Vous aviez peur qu’on vous retienne tout de suite pour faire votre service militaire. Vous dites avoir peur d’aller à l’armée parce que vous êtes musulman et que ceux-ci sont maltraités par les Serbes. Vous ne voyez pas non plus l’opportunité de rejoindre l’armée serbe qui a fait la guerre contre les musulmans en Croatie et en Bosnie.
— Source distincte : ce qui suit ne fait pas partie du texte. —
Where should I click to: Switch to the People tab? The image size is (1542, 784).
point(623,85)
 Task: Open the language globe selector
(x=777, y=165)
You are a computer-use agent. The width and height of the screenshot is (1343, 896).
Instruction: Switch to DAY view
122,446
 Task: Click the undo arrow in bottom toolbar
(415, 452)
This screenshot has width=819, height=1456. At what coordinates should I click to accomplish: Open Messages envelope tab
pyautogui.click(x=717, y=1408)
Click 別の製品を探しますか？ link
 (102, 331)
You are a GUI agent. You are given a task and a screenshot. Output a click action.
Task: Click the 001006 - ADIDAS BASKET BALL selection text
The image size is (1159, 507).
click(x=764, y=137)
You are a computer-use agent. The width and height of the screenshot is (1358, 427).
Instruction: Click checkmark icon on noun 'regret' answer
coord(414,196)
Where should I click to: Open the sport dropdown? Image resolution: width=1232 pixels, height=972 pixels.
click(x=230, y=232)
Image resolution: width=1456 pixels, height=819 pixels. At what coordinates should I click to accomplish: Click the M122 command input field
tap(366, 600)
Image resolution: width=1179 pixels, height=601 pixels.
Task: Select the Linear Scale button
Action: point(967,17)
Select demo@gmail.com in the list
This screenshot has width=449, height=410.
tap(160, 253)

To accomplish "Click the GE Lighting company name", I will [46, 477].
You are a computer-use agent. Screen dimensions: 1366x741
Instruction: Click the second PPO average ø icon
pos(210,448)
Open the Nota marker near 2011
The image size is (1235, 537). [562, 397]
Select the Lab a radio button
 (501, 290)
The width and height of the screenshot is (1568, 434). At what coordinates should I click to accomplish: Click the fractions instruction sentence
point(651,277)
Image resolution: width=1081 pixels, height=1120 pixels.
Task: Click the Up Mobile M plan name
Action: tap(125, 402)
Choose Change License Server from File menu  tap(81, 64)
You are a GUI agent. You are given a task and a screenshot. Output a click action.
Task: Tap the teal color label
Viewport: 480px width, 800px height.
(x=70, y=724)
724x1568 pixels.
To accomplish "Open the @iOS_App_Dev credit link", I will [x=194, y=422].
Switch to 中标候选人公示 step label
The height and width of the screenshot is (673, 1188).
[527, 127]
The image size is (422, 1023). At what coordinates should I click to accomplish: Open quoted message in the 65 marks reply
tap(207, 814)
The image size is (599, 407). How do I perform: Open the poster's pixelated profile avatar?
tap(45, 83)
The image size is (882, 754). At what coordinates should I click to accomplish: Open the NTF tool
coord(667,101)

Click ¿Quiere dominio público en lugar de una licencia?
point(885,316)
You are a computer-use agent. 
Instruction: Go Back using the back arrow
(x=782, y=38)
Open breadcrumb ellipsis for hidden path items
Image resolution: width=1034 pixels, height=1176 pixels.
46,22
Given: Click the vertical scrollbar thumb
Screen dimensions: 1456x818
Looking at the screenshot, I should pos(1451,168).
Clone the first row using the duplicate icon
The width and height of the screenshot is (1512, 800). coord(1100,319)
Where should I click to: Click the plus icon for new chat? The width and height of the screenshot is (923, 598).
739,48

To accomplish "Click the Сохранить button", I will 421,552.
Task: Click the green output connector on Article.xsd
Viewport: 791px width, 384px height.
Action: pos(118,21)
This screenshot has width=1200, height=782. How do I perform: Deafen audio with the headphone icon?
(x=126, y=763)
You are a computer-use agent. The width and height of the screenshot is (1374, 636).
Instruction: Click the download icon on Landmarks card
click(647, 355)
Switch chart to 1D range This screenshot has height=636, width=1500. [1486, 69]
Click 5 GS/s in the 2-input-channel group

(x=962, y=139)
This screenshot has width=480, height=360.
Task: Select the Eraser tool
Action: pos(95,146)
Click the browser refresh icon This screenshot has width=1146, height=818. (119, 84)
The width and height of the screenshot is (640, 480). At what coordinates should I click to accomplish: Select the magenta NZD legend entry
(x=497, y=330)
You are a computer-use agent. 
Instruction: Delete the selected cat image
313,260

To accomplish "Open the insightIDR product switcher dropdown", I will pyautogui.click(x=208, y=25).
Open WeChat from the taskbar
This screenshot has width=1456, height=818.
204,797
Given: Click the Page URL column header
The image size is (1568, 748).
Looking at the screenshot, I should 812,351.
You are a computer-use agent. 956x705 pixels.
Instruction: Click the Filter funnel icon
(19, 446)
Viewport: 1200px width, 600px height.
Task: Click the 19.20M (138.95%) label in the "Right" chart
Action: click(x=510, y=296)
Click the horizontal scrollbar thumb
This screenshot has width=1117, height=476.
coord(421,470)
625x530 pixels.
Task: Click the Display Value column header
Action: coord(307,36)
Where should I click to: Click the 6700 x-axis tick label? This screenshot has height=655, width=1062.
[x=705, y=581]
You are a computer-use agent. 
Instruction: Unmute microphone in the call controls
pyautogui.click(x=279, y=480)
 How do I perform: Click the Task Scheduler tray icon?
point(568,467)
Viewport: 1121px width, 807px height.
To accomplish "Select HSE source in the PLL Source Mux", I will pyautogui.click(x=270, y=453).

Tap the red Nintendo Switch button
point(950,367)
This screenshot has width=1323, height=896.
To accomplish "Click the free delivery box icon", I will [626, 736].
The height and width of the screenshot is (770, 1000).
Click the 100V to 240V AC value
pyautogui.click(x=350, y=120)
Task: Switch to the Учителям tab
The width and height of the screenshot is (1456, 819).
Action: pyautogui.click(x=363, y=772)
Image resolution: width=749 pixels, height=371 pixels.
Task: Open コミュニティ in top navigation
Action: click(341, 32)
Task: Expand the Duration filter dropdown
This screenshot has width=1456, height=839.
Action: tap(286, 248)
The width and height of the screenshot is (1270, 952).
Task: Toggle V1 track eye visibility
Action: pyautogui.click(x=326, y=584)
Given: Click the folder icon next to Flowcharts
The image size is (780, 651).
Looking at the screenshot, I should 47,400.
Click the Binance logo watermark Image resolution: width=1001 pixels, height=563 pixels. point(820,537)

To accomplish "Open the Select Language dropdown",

Il résulte également de vos déclarations que vous aviez demandé l’asile en Allemagne en 1992 ou 1993. A l’époque, un de vos oncles, Adem Sabotic, avait perpétré un attentat contre Seselj, un collaborateur de Milosevic. Un voisin a fait des menaces à l’encontre de votre famille, qui a alors préféré aller en Allemagne. Sans attendre le résultat de la procédure d’asile en Allemagne, vous êtes retourné sept mois plus tard au Monténégro avec votre mère, celle-ci estimant qu’il n’y avait plus de danger pour elle et vous.

Vous dites avoir peur de vos voisins pour le même motif qui vous a fait fuir en Allemagne en 1992 ou 1993. Vous prétendez même que des Serbes vous auraient menacé de mort.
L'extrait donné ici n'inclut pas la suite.